ビジネス全般

医療分野研究開発推進計画(令和2年3月27日)

目次

1.はじめに

1.1 医療分野研究開発推進計画の位置づけ

今回定める「医療分野研究開発推進計画」(以下、「本計画」という。)は、政府が講ずべき医療分野の研究開発並びにその環境の整備及び成果の普及に関する施策(以下「医療分野研究開発等施策」という。)の集中的かつ計画的な推進を図るため、内閣総理大臣を本部長とする健康・医療戦略推進本部(以下、「推進本部」という。)が、健康・医療戦略推進法第 18 条に基づき、健康・医療戦略(2020 年3月 27日閣議決定)に即して策定する計画である。また、同法第 19 条に基づき、国立研究開発法人日本医療研究開発機構(以下「AMED」という。)が、研究機関の能力を活用して行う医療分野の研究開発及びその環境の整備並びに研究機関における医療分野の研究開発及びその環境の整備の助成において中核的な役割を担うよう作成する計画である。
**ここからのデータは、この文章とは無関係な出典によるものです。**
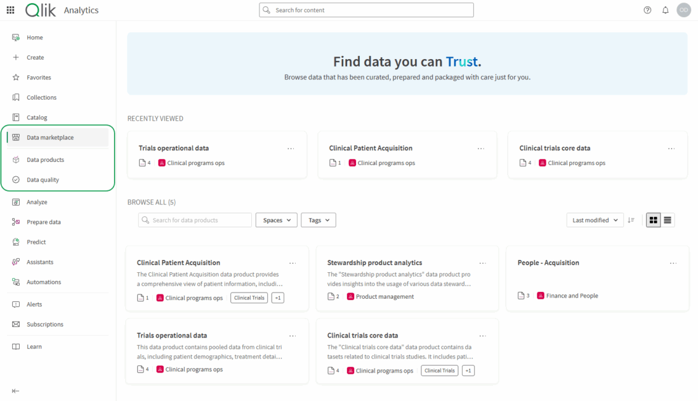Open the Predict section icon
This screenshot has width=698, height=401.
point(15,242)
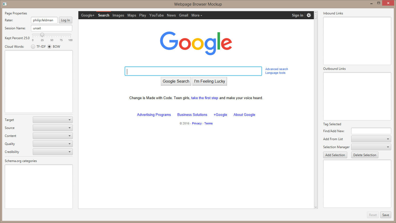The height and width of the screenshot is (223, 396).
Task: Expand the Target dropdown
Action: pyautogui.click(x=53, y=120)
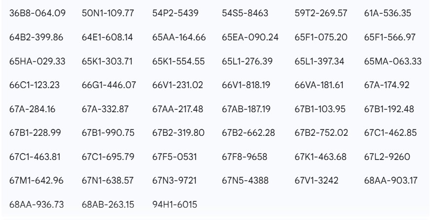Image resolution: width=431 pixels, height=220 pixels.
Task: Click the 66C1-123.23 entry
Action: pos(35,85)
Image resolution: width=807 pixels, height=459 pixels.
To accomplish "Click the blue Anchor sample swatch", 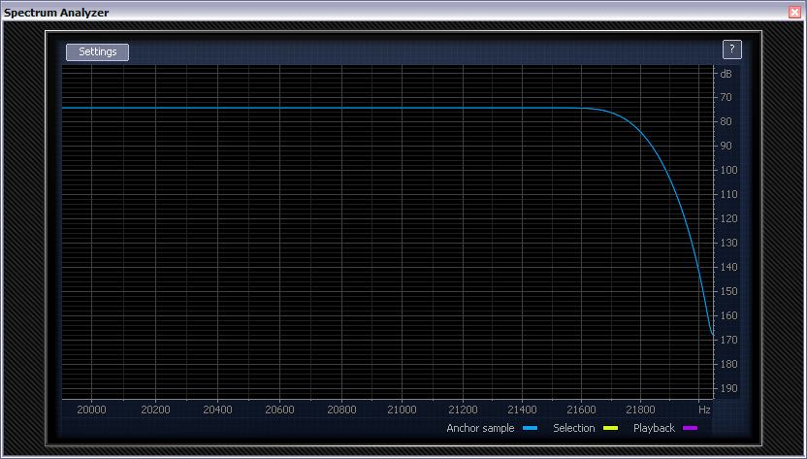I will (x=530, y=428).
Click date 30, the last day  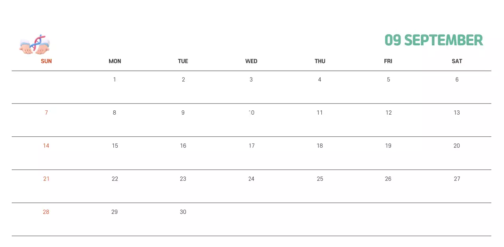[183, 212]
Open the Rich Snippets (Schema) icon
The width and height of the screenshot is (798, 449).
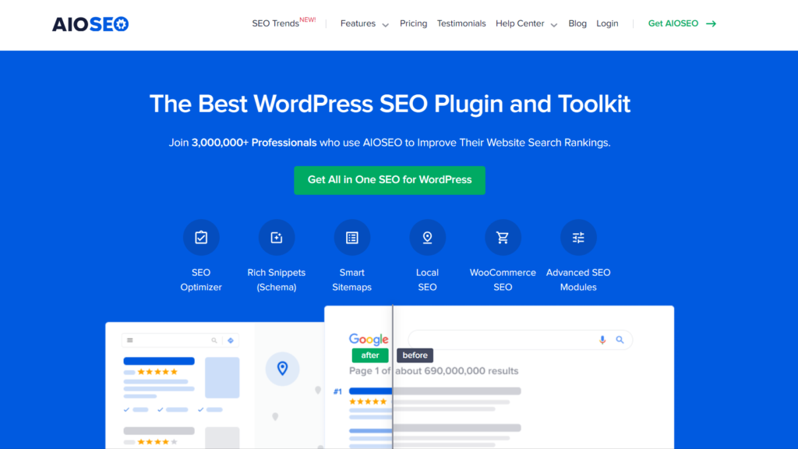point(277,237)
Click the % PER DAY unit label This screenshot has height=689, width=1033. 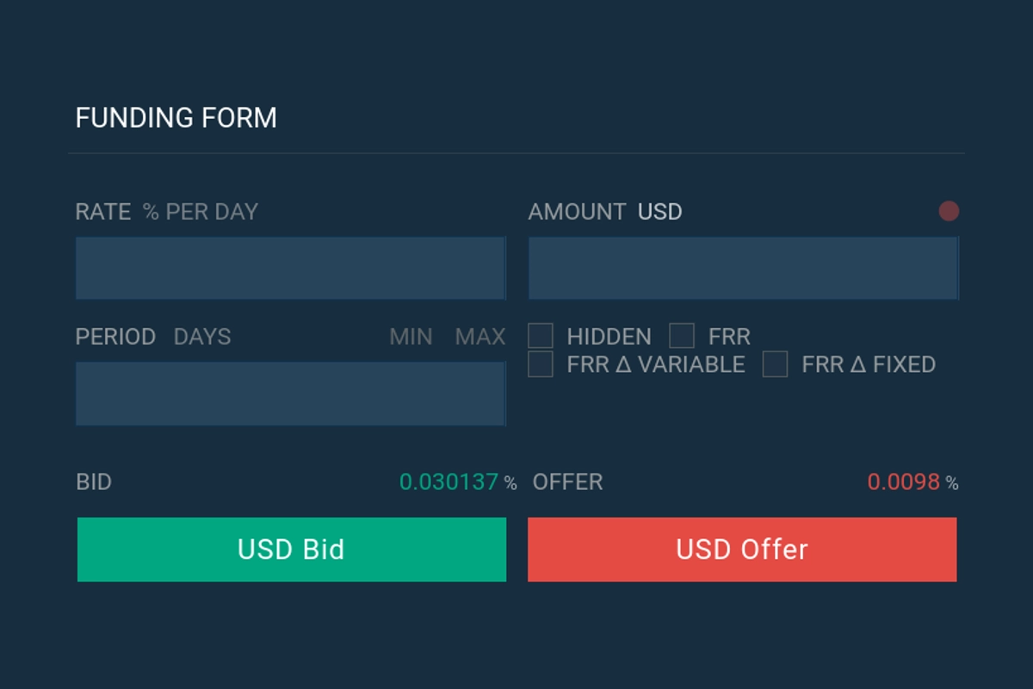pos(200,212)
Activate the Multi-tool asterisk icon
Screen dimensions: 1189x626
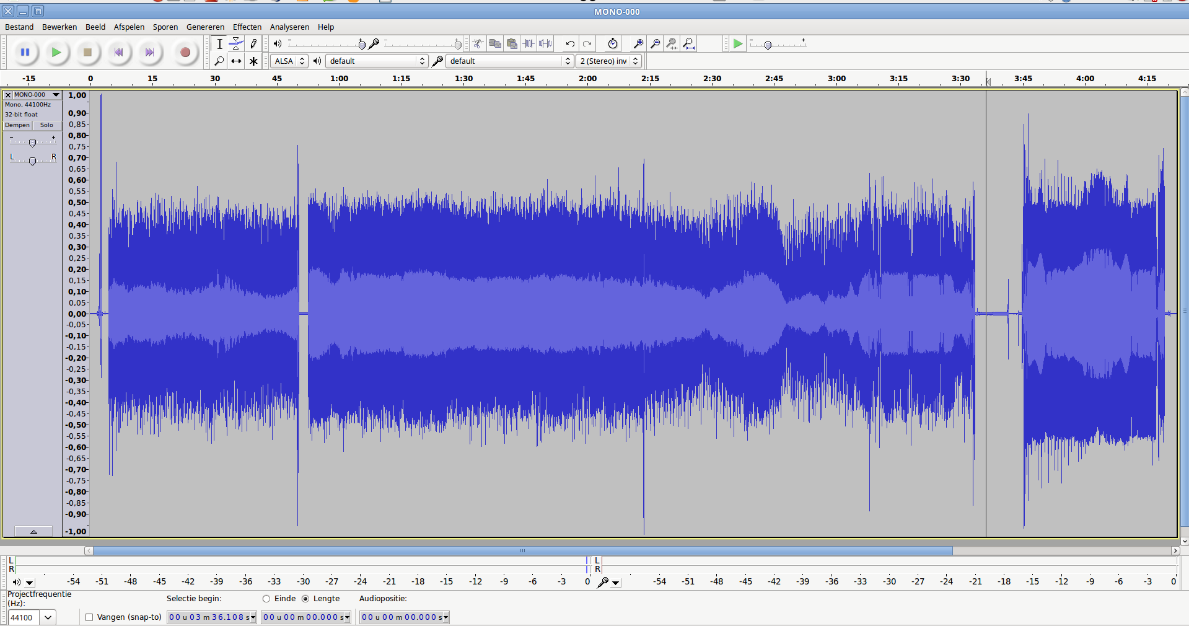point(253,61)
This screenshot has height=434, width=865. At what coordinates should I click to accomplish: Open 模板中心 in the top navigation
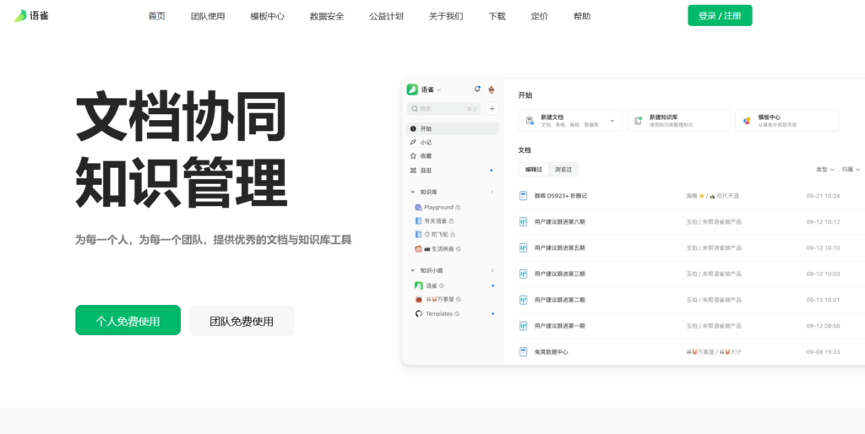(267, 16)
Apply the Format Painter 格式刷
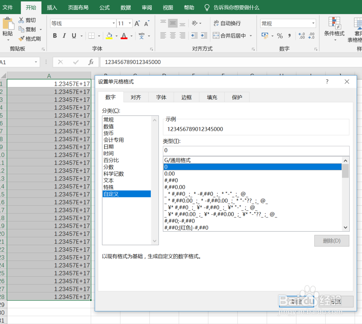 point(31,39)
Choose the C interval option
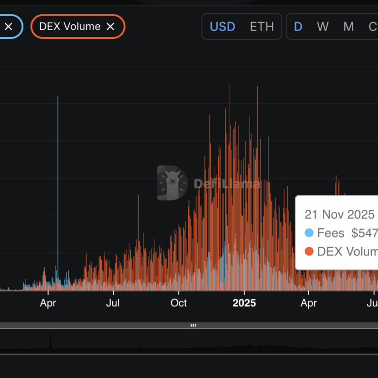The image size is (378, 378). 373,27
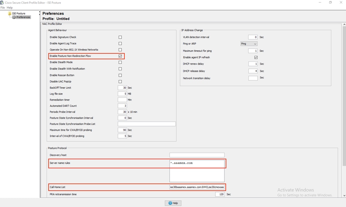Image resolution: width=346 pixels, height=207 pixels.
Task: Check Operate On Non-802.1X Wireless Networks
Action: 120,50
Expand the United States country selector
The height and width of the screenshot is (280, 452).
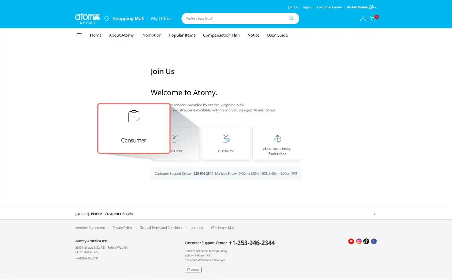click(x=361, y=7)
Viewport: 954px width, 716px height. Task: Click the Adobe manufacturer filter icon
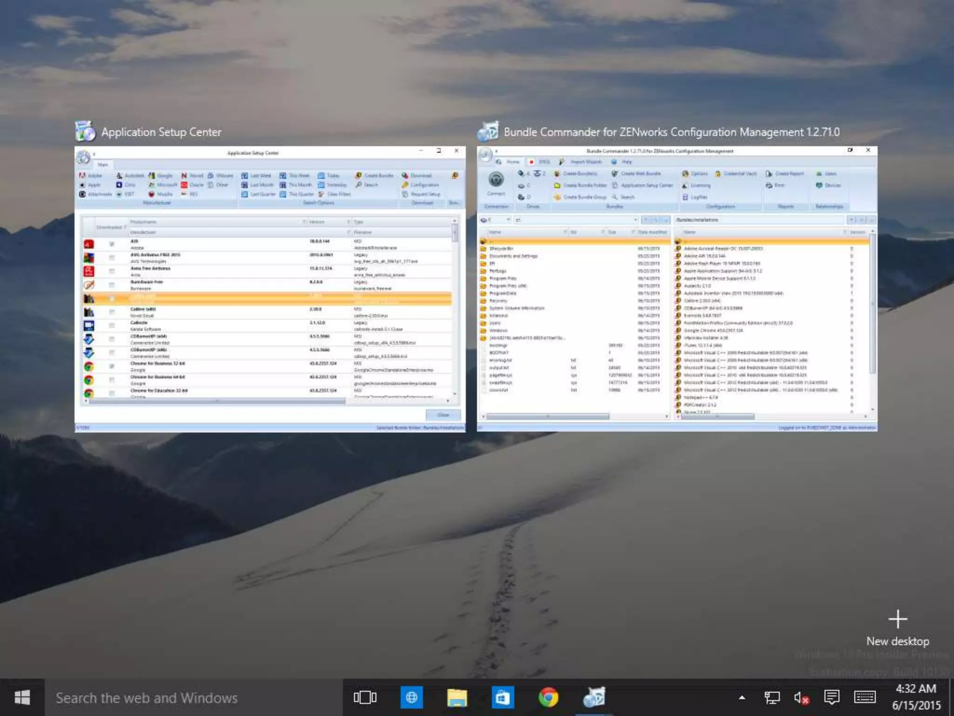click(x=82, y=176)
第1期の計画は、2019 年度までを対象期間として、推進本部において 2014 年7月に決定し、2017 年2月に一部変更を行った。

第2期に当たる本計画は、2040 年頃までを視野に入れ、2020 年度から 2024 年度までの5年間を対象とし、2024 年度末までに全体の見直しを行うこととする。なお、対象期間内においても、フォローアップの結果等を踏まえ、必要に応じて見直しを行う。

1.2 現状認識

我が国の疾病構造を見ると、感染症や遺伝性疾患等の単一標的型の疾患のみならず、いわゆる生活習慣病や老化に伴う疾患といった多因子疾患が国民に大きな影響を与えるようになっている。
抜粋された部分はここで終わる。